The required output is the stretch from the line containing "Focus the data source name search field" through the line containing "Given: Open background" in the records below, unaltered and with no pictures.

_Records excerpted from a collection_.
....

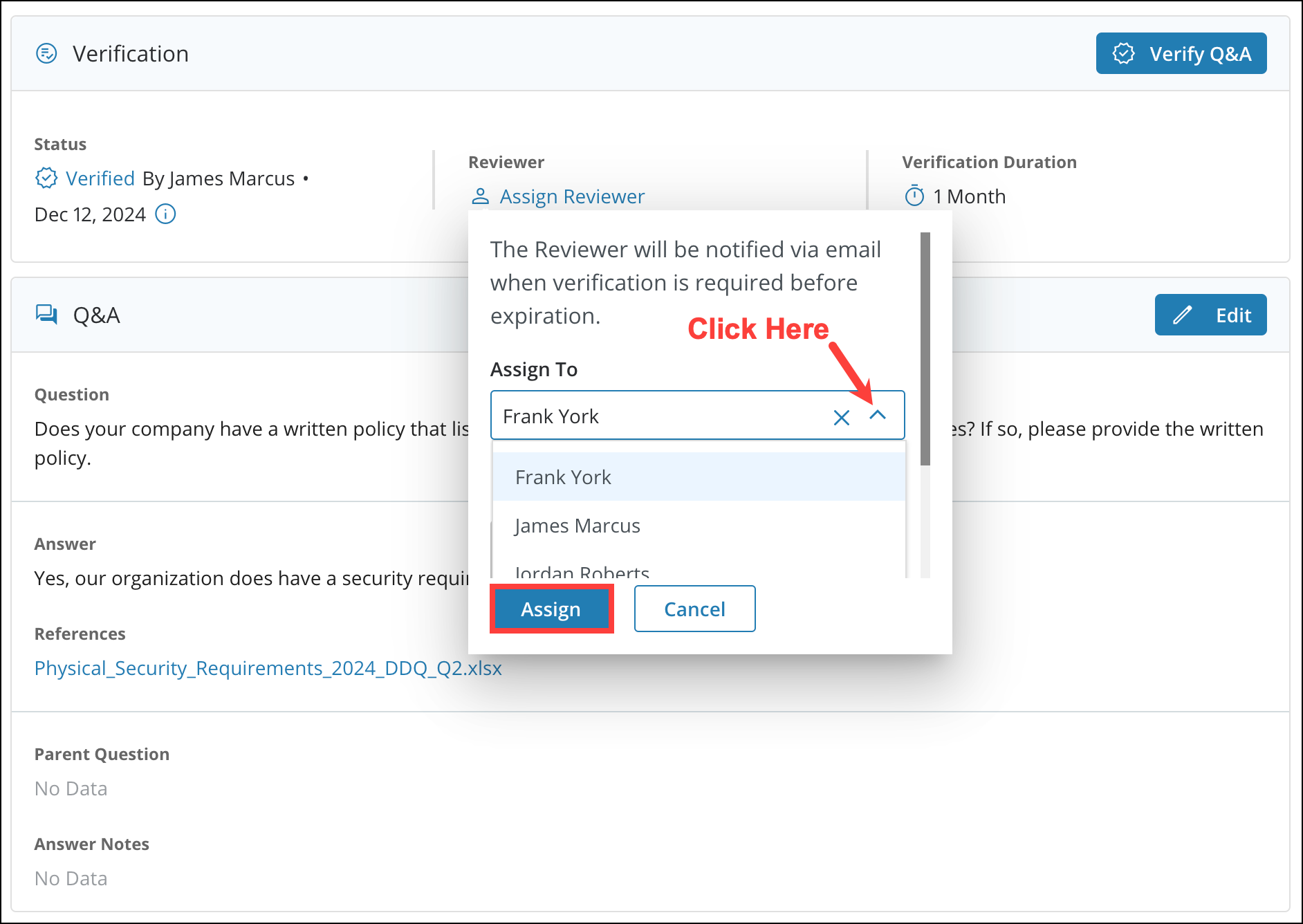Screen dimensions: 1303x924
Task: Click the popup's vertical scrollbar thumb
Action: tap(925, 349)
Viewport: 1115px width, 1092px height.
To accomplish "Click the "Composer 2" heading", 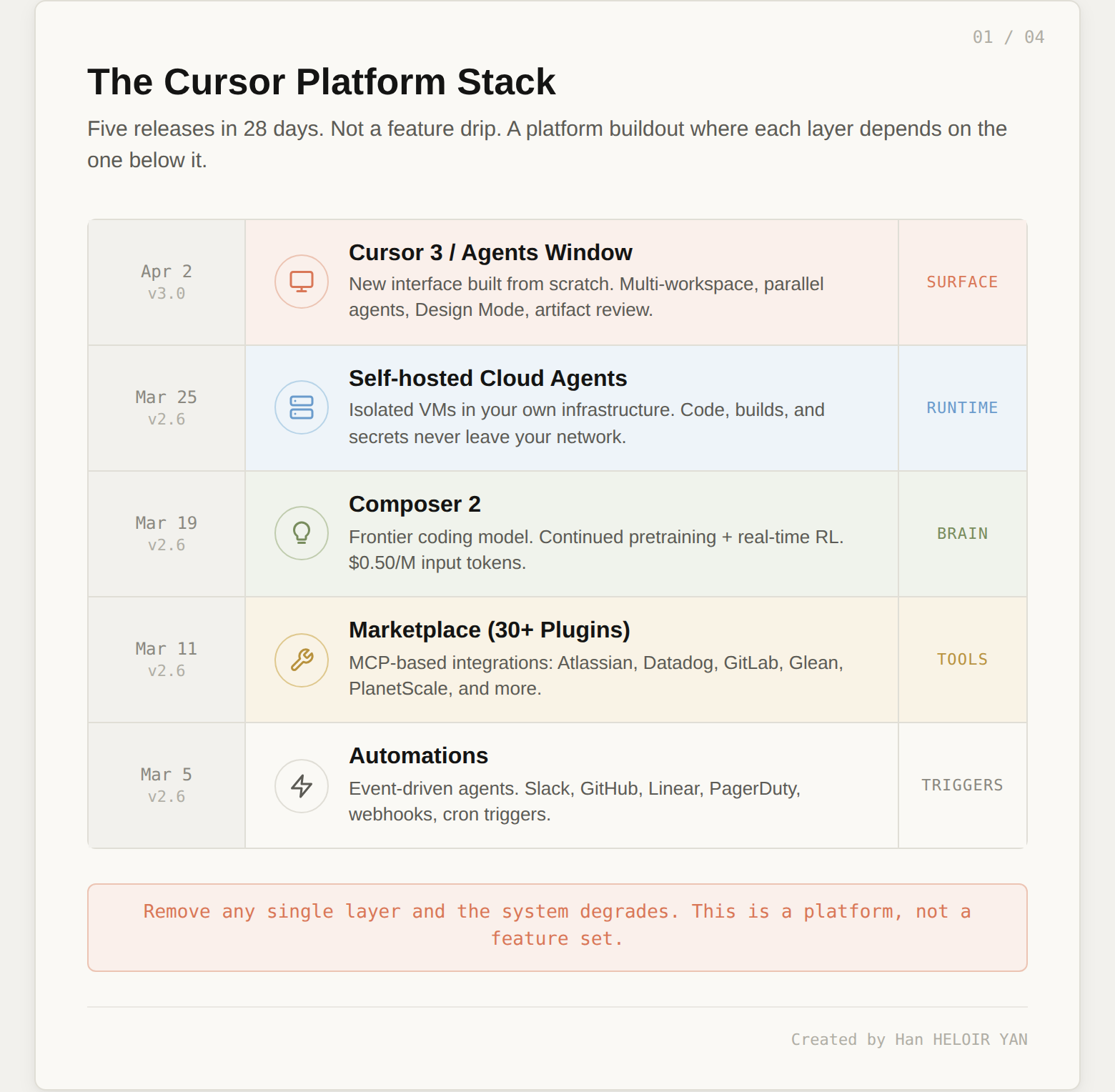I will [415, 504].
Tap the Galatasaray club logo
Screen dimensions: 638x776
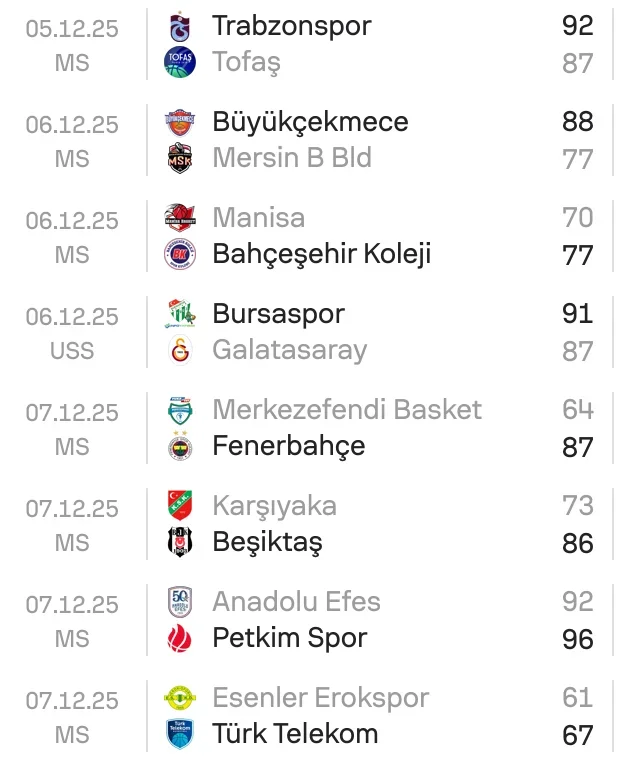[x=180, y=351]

....

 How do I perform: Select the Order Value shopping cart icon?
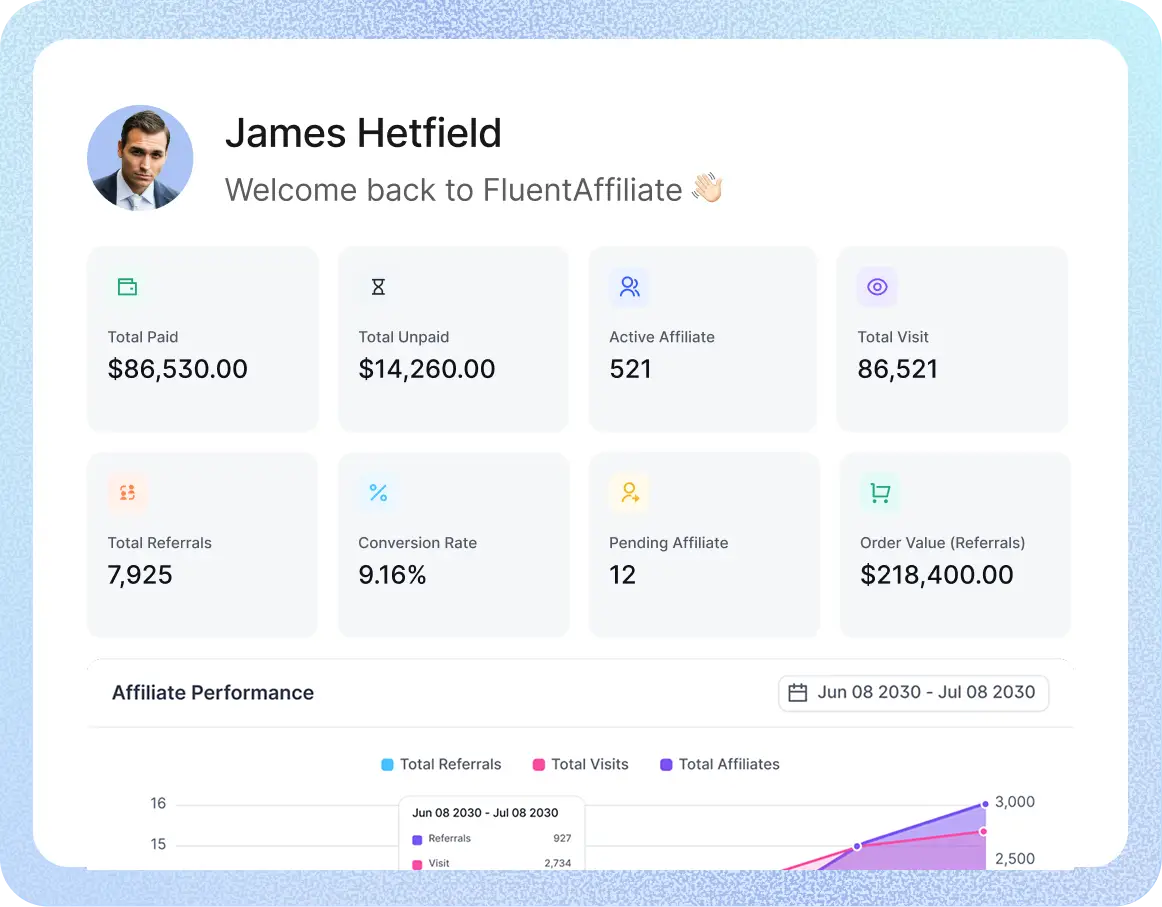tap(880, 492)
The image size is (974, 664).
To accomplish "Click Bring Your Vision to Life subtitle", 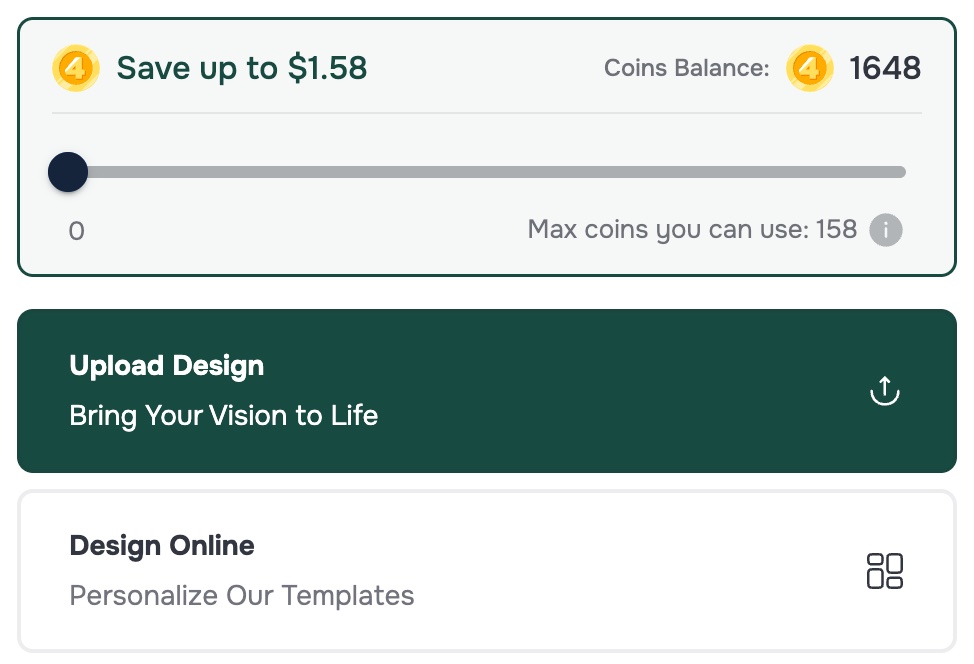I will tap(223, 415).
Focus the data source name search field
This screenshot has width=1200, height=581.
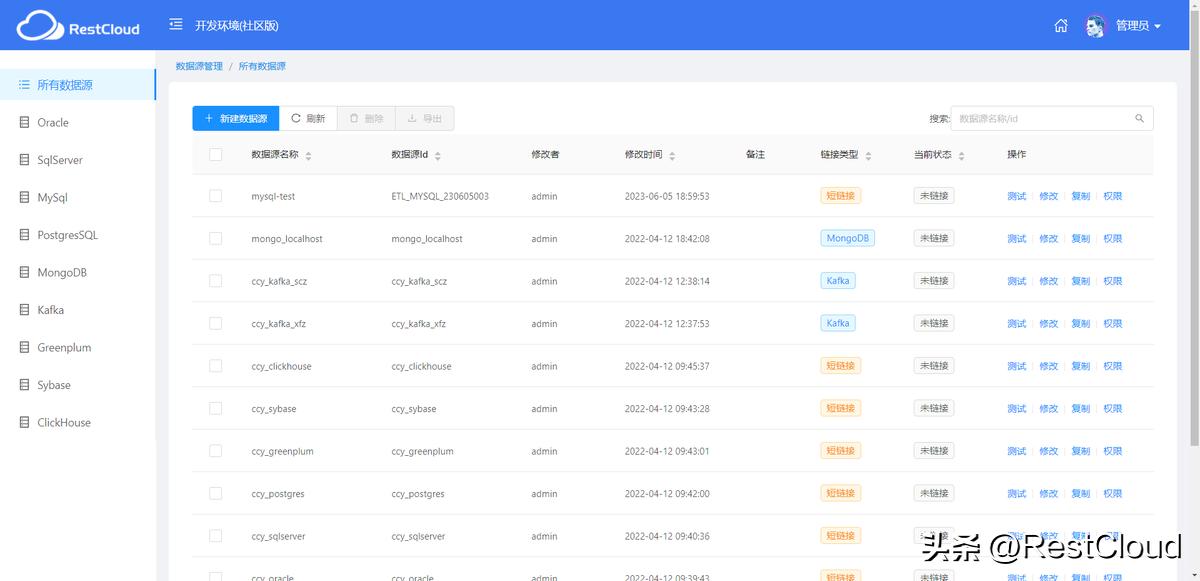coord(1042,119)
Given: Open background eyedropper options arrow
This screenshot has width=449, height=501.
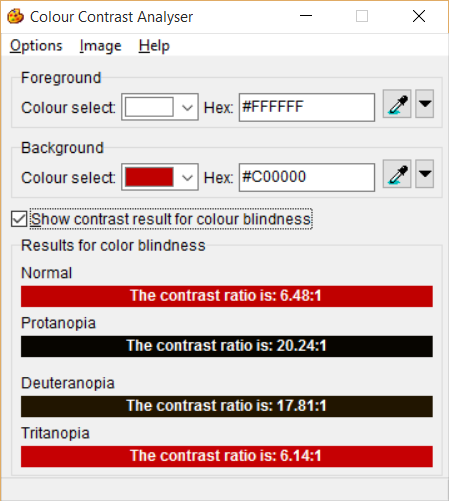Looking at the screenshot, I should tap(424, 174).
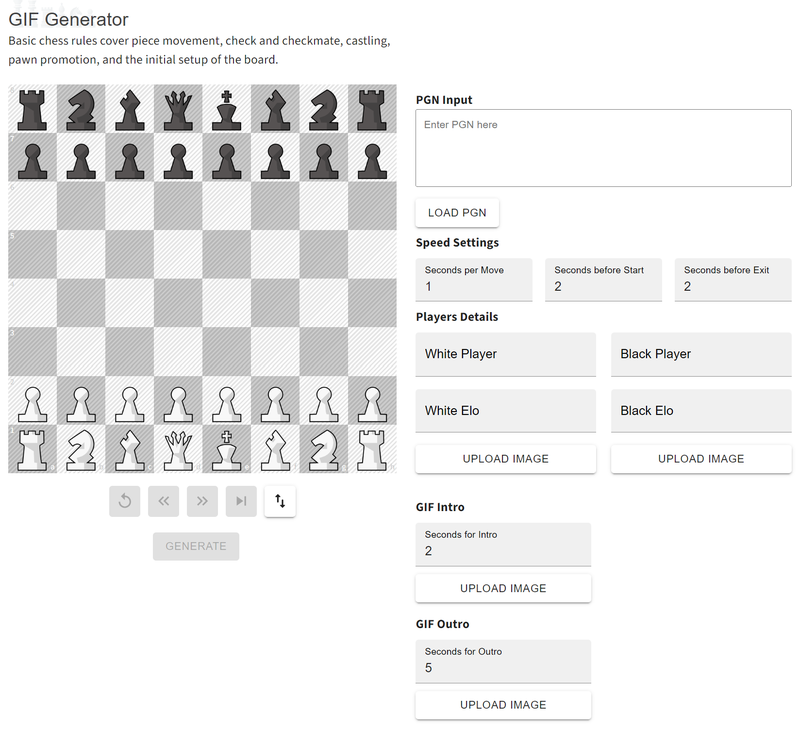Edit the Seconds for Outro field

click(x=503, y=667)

....

_RESULT BELOW_.
Focus the data source name search field
This screenshot has width=1200, height=581.
coord(1042,119)
Given: Open background eyedropper options arrow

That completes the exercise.